-- Quoted passage follows --

Stephanie Yan

Stephanie Yan

Class Of 2024

I studied human genomics and evolution in Rajiv McCoy‘s lab using computational methods. This was a pretty big change from my undergraduate research, where I worked entirely at the bench on yeast cell biology and didn’t know how to code at all. Part of the reason why I chose to come to CMDB was that I liked the wide range of research available in this department, and I also liked that students have to do four rotations in their first year, which really forces you to explore research outside of your comfort zone.

I definitely didn’t come into the program thinking that I would join a fully computational lab, but I learned enough basic coding through our first-year courses to rotate in Rajiv’s lab, and I ended up loving the research and deciding to join. It was a bit of an intimidating transition, and the learning curve in the first year or two was pretty steep — there were a lot of times that Rajiv would mention something that’s a core concept in human genetics and I would be like, “I’ve never heard this word in my life” and have to frantically google it. I also wrote a lot of really bad code for years before I figured out what best practices are (and I’m definitely still learning!).

My PhD Research

I spent my PhD studying the evolutionary impacts of genetic variants and regions of the genome that are difficult to analyze with traditional sequencing methods. In my main project, I focused on identifying structural variants (SVs), which are large insertions, deletions, and rearrangements of DNA. Because standard sequencing methods generate sequencing reads that are very short, these larger genetic variants can be hard to find, and most discovery methods based on short reads tend to miss about 50-80% of SVs. Around the early 2010s, new sequencing methods started being developed that generate much longer sequencing reads — these make it much easier to discover structural variants, but these methods hadn’t really been applied to more than about a dozen samples at a time. I was interested in understanding how structural variants have impacted human evolutionary history, but at the beginning of my PhD, the long-read sequencing datasets weren’t large enough to ask those questions effectively.

To get around this, I took advantage of graph genotyping, a computational method that allowed me to assemble datasets of structural variants (discovered with long-read sequencing) and identify those variants in existing short-read sequencing datasets. This allowed me to identify SVs in a dataset of 2,504 individuals called the 1000 Genomes Project, which includes samples from across all four inhabited continents. With this data, I was able to search for structural variants that looked like they had undergone historical selection — specifically, looking for the signature of an SV that was very common in one ancestry but rare in others. We identified several candidates, but the most exciting one was a sequence that underwent positive selection around 8,000 years ago in southeast Asia, and was originally inherited into humans from Neanderthals! Since this sequence is in a region of the genome that contains immunoglobulins (genes that code for antibodies), we think that populations in this geographical region experienced some selective pressure related to the adaptive immune response, which caused this Neanderthal-origin sequence to undergo such strong selection.

-- Quoted passage concluded --
-- Data to examine follows --

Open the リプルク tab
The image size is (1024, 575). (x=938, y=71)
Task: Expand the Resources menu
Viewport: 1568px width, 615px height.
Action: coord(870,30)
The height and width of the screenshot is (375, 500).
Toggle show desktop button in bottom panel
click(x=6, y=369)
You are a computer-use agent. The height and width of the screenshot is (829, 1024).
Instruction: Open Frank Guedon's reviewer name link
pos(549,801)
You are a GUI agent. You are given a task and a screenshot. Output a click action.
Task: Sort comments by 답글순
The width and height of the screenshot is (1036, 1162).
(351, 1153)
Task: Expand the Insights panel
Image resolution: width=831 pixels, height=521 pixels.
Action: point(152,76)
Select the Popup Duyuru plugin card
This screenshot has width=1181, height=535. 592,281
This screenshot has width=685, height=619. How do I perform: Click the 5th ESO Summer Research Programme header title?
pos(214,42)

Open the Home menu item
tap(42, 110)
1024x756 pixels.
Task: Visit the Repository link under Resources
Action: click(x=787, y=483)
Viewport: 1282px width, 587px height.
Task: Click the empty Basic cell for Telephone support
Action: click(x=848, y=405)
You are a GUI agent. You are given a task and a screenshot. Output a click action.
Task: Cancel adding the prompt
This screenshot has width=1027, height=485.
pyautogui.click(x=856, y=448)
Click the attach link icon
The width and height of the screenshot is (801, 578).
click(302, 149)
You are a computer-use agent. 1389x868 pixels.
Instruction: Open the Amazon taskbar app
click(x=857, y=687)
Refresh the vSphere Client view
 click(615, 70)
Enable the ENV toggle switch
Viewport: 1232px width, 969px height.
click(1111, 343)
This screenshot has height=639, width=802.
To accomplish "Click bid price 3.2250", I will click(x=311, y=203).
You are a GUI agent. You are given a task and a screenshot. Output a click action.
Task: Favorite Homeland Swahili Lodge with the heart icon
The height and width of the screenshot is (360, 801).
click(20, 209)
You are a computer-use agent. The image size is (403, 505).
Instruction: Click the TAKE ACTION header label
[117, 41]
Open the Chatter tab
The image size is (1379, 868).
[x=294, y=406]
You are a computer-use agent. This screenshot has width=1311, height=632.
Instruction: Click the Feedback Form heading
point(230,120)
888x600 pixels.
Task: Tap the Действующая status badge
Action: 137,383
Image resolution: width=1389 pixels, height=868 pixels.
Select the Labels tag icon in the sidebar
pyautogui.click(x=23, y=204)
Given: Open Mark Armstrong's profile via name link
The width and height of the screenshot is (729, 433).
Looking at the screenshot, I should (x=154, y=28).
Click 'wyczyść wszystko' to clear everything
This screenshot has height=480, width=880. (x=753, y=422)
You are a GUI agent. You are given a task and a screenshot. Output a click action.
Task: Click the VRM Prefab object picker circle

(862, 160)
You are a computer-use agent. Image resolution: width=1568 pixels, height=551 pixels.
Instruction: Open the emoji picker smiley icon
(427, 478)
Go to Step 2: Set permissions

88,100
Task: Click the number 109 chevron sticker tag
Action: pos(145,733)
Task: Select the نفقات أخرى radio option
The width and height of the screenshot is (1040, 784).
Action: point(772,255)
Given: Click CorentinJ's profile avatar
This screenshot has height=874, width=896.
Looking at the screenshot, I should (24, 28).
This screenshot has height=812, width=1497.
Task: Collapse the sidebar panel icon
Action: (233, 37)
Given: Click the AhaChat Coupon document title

-- Data to examine concluded --

* [What you will do]
(a) Please write out the passage from the PhD research profile, from "I studied human" up to and including "your comfort zone.".
(b) Continue the profile of Stephanie Yan's PhD research, starting after its last sentence.

* [Outputs by task]
(a)
I studied human genomics and evolution in Rajiv McCoy‘s lab using computational methods. This was a pretty big change from my undergraduate research, where I worked entirely at the bench on yeast cell biology and didn’t know how to code at all. Part of the reason why I chose to come to CMDB was that I liked the wide range of research available in this department, and I also liked that students have to do four rotations in their first year, which really forces you to explore research outside of your comfort zone.

(b)
The CMDB Community

I liked that CMDB was a smaller department where everyone knew everyone, but not so small that it felt claustrophobic. CMDB is also a very student-driven program — grad students lead almost all the research in the labs here, which makes the department very focused on grad student training and also provided me with a lot of opportunities to learn different skills throughout my PhD, including grant writing, giving talks, teaching, and leadership and management.

I also ended up in a very supportive and fun lab environment with an equally supportive mentor, which was by far the most important factor that contributed to me having a positive experience in grad school. It makes a huge difference if your work environment is filled with people who genuinely celebrate all of your successes, are happy to help whenever you have a question, and who make you feel comfortable asking for support. symBIOsis, a CMDB student support organization that I was on for several years, hosts an advising meeting for first years every spring on how to choose a thesis lab. Whenever I go to that meeting, I always tell the first years to try to find a lab where you feel comfortable making mistakes!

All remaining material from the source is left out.